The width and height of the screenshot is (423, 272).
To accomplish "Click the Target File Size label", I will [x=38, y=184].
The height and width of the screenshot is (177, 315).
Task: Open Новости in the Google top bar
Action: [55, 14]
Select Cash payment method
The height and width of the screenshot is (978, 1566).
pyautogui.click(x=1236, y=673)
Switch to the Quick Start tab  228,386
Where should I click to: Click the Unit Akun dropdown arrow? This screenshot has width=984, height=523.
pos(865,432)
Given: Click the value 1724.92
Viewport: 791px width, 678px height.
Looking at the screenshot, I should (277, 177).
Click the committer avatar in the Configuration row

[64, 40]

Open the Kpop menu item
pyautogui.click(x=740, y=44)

----

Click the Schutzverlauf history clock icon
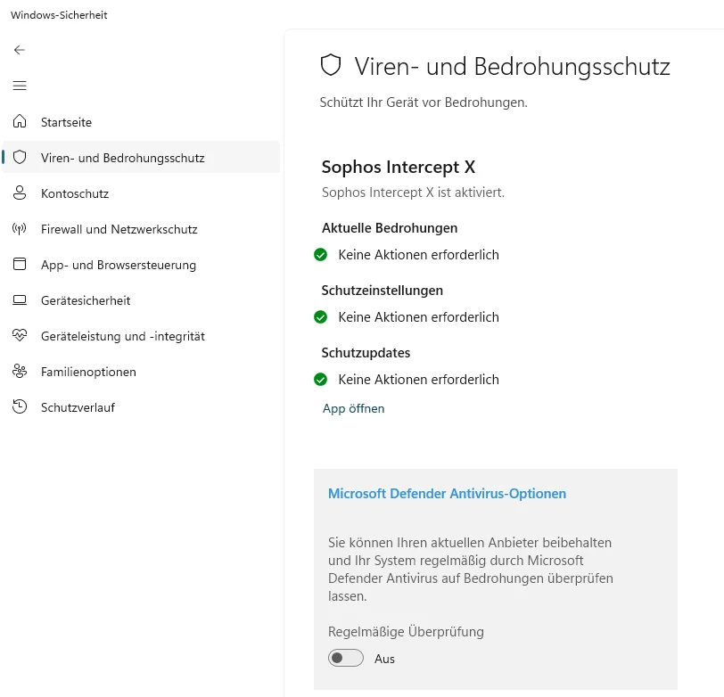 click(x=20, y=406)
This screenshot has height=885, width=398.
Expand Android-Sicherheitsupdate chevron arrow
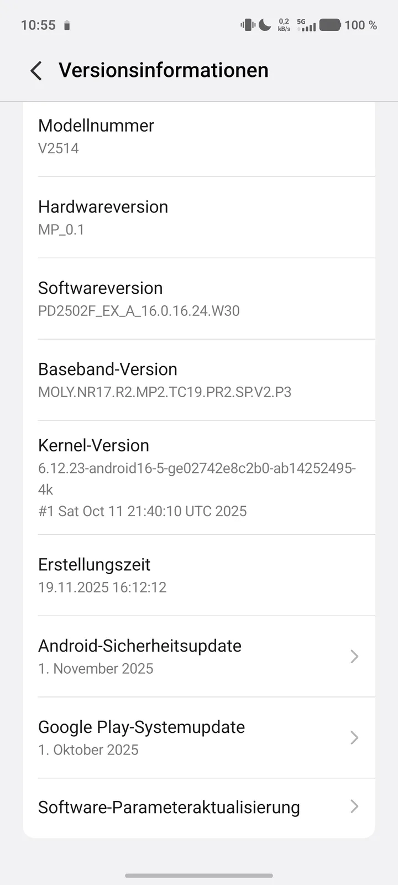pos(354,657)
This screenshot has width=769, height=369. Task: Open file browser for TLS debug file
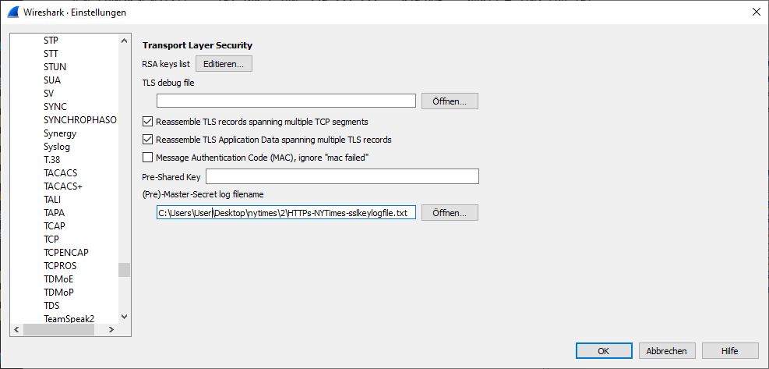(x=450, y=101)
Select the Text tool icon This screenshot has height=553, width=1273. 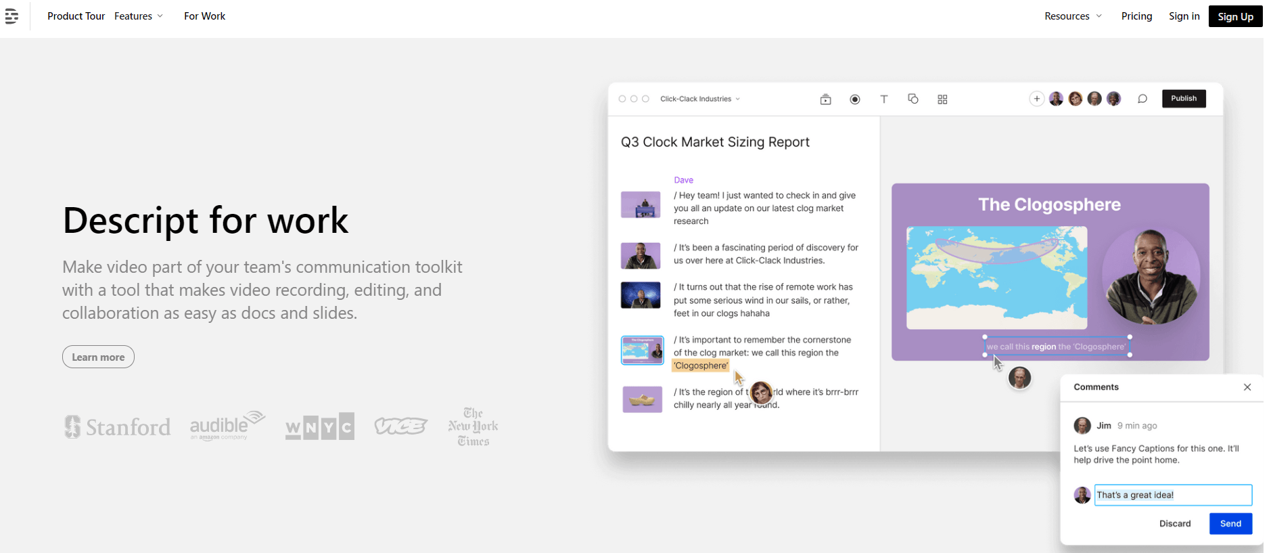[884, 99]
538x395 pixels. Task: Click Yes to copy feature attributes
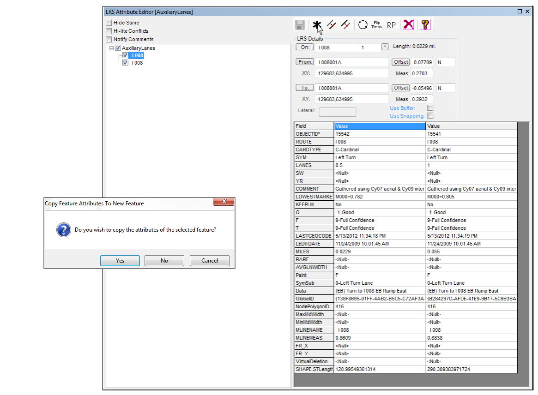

----

Opdracht: Vervang "Select" door "Choose" in de regels van de regel met "The width and" tot en met de regel met "pyautogui.click(x=740, y=44)". Geef alleen die regels weer en laat de rest ongewijzigd.

Uitwerking:
The width and height of the screenshot is (423, 272).
To accomplish "Click the Target File Size label", I will [x=38, y=184].
The height and width of the screenshot is (177, 315).
Task: Open Новости in the Google top bar
Action: [55, 14]
Choose Cash payment method
The height and width of the screenshot is (978, 1566).
pyautogui.click(x=1236, y=673)
Switch to the Quick Start tab  228,386
Where should I click to: Click the Unit Akun dropdown arrow? This screenshot has width=984, height=523.
pos(865,432)
Given: Click the value 1724.92
Viewport: 791px width, 678px height.
Looking at the screenshot, I should (277, 177).
Click the committer avatar in the Configuration row

[64, 40]

Open the Kpop menu item
pyautogui.click(x=740, y=44)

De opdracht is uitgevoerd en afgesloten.